AS the most famous song from this classic 1955 musical intones, ``Ya gotta have heart.'' What this production has instead is pyrotechnics. Jack O'Brien's production, which began at the Old Globe in San Diego, stars Victor Garber as Applegate (the Devil) and Bebe Neuwirth as Lola, roles that were originally filled on stage and screen by Ray Walston and Gwen Verdon. This is the tale of Joe Boyd (played by Dennis Kelly), a middle-aged baseball fanatic who dreams of having his beloved Washington Senators beat those ``damn Yankees.'' Applegate seizes on that desire, turning Boyd into young Joe Hardy (Jarrod Emick), who will single-handedly lift the Senators out of the cellar. In return, Joe will have to give his soul to the devil.
Joe's prowess lifts the hearts of the team's manager (Dick Latessa) and his fellow players, but Joe's heart is back home with his wife Meg (Linda Stephens). Sensing Joe's desire to back out of the deal, Applegate produces his helpmate Lola, whom he hopes will tempt Joe into compliance.
The musical boasts a wonderful score featuring tuneful songs by Richard Adler and Jerry Ross. The songs still work, and the concept is delicious fun, but this production doesn't manage to convey the sentimentality that lies at the heart of the show. The original book, written by Douglass Wallop and George Abbott, has been updated with the help of 106-year-old Abbott. Numerous jokes and references to Milton Berle, Joe McCarthy, and J. Edgar Hoover have been added, but such revisions only date the show further.
Lola's longing for Joe, Joe's longing for his wife, his desperation to help the Senators win the pennant - these are things we should care about, but we don't in this production.
What does work is the ensemble staging. The baseball team is a humorous lot, and the locker-room scenes are staged with contagious fun.
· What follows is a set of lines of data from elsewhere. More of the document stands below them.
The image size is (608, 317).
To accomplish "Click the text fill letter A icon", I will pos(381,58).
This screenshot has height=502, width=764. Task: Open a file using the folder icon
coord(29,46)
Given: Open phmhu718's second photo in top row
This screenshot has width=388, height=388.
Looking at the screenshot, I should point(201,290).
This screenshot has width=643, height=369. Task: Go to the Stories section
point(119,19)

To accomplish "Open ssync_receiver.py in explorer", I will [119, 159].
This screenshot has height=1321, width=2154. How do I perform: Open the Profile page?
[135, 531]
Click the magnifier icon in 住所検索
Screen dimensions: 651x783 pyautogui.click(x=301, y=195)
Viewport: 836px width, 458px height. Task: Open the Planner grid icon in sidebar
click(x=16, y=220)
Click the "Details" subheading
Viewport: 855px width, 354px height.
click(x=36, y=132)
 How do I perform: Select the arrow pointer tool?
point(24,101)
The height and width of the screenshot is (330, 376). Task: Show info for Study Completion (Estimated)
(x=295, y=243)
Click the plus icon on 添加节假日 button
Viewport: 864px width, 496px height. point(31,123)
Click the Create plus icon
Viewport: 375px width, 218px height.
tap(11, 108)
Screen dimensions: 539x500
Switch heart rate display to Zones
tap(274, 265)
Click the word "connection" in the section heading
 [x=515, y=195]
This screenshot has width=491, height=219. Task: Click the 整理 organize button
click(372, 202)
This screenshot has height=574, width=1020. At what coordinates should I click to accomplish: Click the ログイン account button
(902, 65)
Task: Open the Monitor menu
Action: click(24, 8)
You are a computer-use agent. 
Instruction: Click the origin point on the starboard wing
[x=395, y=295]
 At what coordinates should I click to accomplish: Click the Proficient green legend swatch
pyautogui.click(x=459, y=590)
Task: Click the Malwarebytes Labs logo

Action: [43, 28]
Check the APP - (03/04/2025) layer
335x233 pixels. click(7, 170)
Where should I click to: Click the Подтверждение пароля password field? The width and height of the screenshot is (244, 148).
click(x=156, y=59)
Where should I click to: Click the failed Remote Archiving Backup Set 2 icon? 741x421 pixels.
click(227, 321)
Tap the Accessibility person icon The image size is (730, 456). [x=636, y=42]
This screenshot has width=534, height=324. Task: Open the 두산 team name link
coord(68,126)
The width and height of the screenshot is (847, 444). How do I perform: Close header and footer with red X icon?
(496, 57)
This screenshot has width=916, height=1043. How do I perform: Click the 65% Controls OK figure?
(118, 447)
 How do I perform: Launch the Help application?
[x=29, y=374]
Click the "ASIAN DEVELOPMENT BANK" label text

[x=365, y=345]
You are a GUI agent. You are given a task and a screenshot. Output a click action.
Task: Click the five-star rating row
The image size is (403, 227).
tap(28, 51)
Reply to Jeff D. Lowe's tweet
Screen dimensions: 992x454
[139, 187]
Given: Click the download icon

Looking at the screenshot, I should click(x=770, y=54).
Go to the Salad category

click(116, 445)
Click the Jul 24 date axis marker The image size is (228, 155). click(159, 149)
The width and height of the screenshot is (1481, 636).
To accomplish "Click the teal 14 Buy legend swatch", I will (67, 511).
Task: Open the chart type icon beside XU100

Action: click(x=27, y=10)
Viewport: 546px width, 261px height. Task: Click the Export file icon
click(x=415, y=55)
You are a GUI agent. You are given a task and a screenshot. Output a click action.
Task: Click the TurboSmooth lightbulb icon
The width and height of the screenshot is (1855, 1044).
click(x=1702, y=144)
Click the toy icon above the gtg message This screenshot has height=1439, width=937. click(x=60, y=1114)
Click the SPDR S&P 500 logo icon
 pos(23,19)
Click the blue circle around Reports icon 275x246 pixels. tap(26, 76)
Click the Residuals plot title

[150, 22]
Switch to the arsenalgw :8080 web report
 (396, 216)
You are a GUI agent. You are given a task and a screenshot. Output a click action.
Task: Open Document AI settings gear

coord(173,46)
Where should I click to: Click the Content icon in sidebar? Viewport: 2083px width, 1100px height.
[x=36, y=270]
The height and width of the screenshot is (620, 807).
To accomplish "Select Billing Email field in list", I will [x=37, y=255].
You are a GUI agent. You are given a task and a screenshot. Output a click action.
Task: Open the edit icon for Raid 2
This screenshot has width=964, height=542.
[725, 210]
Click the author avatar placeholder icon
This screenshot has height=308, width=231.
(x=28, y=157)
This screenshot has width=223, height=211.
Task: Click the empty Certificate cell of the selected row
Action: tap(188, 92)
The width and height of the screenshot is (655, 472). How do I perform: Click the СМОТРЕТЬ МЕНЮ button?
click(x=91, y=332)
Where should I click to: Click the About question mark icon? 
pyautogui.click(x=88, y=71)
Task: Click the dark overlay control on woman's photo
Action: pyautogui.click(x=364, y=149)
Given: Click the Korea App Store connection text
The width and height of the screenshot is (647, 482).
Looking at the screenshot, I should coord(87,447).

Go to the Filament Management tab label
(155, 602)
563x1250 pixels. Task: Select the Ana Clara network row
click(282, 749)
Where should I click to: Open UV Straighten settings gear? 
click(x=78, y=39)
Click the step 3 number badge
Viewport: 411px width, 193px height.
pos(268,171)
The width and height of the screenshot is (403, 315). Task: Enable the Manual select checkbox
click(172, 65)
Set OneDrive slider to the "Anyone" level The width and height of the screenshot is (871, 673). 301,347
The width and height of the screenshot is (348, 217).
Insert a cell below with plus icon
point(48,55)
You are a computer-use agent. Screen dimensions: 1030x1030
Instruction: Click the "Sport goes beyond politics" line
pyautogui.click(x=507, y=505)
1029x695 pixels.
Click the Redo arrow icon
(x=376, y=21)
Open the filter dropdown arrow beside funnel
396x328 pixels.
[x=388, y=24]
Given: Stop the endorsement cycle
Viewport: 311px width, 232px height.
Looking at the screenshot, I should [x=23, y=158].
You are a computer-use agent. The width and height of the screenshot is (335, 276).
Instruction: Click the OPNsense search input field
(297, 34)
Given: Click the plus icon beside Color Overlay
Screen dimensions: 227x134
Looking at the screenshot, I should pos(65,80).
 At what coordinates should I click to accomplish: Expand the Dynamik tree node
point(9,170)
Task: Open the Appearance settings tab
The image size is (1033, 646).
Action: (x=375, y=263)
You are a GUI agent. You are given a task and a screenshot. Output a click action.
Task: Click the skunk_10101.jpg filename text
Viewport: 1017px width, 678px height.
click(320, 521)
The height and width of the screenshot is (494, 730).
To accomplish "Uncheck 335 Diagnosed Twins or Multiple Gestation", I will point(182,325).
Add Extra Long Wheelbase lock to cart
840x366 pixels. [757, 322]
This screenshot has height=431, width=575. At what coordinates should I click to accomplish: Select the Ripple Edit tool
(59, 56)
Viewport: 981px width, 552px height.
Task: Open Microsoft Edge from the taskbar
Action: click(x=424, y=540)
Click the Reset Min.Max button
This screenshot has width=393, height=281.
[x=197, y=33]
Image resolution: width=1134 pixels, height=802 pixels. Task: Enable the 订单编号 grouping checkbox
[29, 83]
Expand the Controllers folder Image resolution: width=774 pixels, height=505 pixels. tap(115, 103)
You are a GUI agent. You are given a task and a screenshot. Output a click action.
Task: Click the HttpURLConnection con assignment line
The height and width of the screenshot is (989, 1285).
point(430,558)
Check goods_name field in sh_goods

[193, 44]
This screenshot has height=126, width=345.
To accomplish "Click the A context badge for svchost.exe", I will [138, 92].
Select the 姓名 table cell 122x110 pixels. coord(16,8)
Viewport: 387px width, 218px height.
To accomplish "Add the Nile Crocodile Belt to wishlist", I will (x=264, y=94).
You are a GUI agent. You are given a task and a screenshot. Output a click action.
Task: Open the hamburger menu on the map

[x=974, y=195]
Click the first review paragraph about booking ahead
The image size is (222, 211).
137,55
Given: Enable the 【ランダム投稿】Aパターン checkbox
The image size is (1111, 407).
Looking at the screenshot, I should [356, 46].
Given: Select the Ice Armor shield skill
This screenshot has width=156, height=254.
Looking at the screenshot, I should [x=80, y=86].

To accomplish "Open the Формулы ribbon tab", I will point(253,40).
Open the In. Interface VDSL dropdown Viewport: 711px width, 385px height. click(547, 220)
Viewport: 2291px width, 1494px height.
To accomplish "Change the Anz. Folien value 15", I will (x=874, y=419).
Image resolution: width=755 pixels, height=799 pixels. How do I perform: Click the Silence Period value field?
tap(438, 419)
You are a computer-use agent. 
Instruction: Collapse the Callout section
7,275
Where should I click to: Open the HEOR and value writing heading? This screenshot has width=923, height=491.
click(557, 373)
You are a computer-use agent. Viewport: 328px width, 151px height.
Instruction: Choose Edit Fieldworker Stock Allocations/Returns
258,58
Rob Marshall, who contributed outstanding choreography earlier this season to the revival of ``She Loves Me,'' has choreographed several comic numbers, including the baseball themed ``Blooper Ballet.''
The production is lavishly staged, and there is much business involving Applegate's propensity to have things burst into flame when he is upset. Fires are constantly erupting, fireworks are going off, and Applegate and Lola perform a soft-shoe routine with enough flames behind them that you start worrying for the performers' safety.
Would that Neuwirth's performance was nearly as incendiary. The actress, so devastatingly funny as Lilith in the television series ``Cheers,'' has a marvelously lithe dancer's body, but she doesn't come close to capturing Verdon's appeal.
Garber is a charming Applegate, and he is no slouch as a comic actor, but he plays the character as somehow inept, so the suspense of whether Joe will be able to outwit him is lost.